- REQUIRED WORK
Whichever lines include the word "screenshot", copy them as they appear in the data.

- DATA LISTING
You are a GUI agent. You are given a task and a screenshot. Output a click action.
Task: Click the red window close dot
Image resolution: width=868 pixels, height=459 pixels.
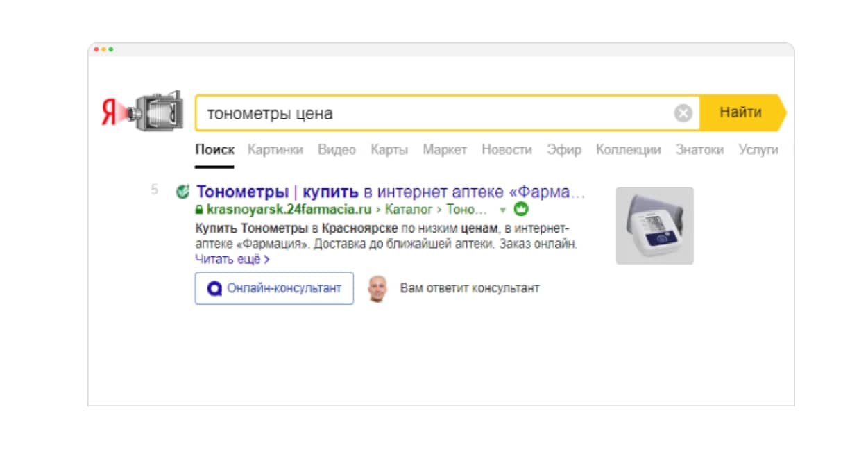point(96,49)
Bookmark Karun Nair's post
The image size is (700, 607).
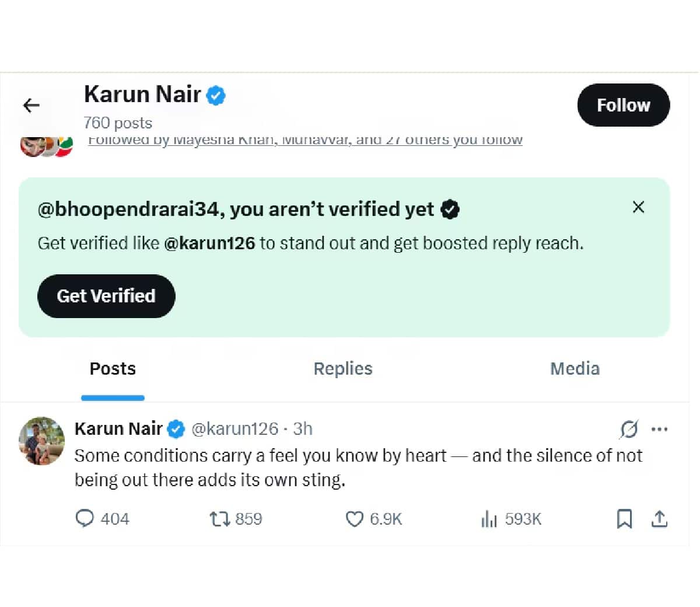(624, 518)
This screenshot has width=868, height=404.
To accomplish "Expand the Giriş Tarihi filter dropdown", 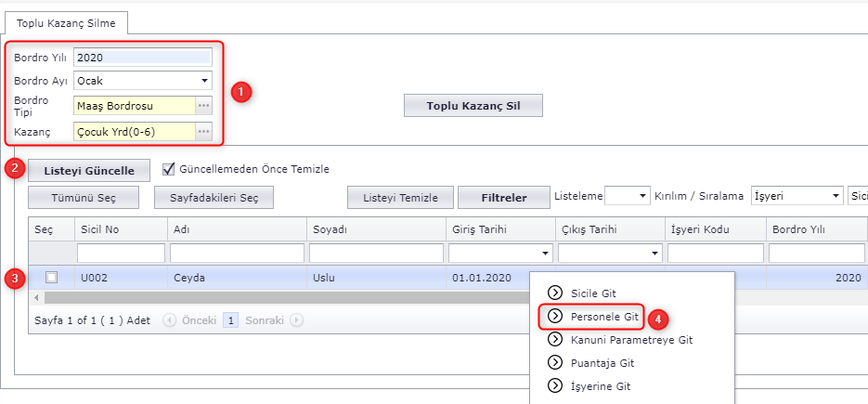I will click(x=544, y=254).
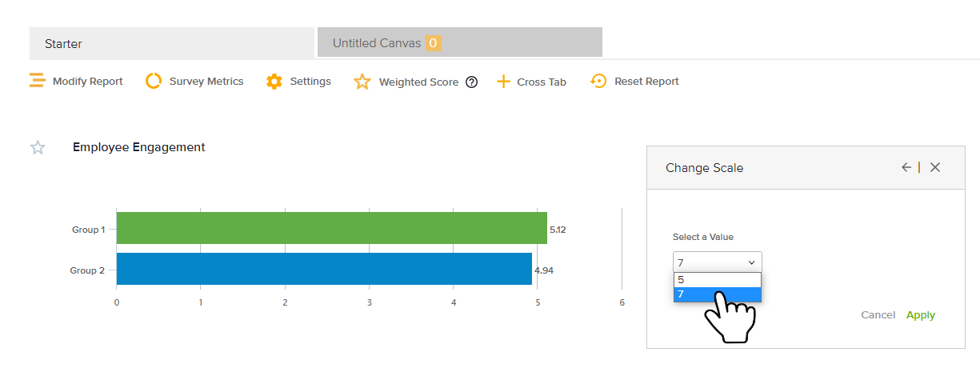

- REPLY
You are a GUI agent. You are given a task and a screenshot. Output a click action.
This screenshot has width=868, height=404.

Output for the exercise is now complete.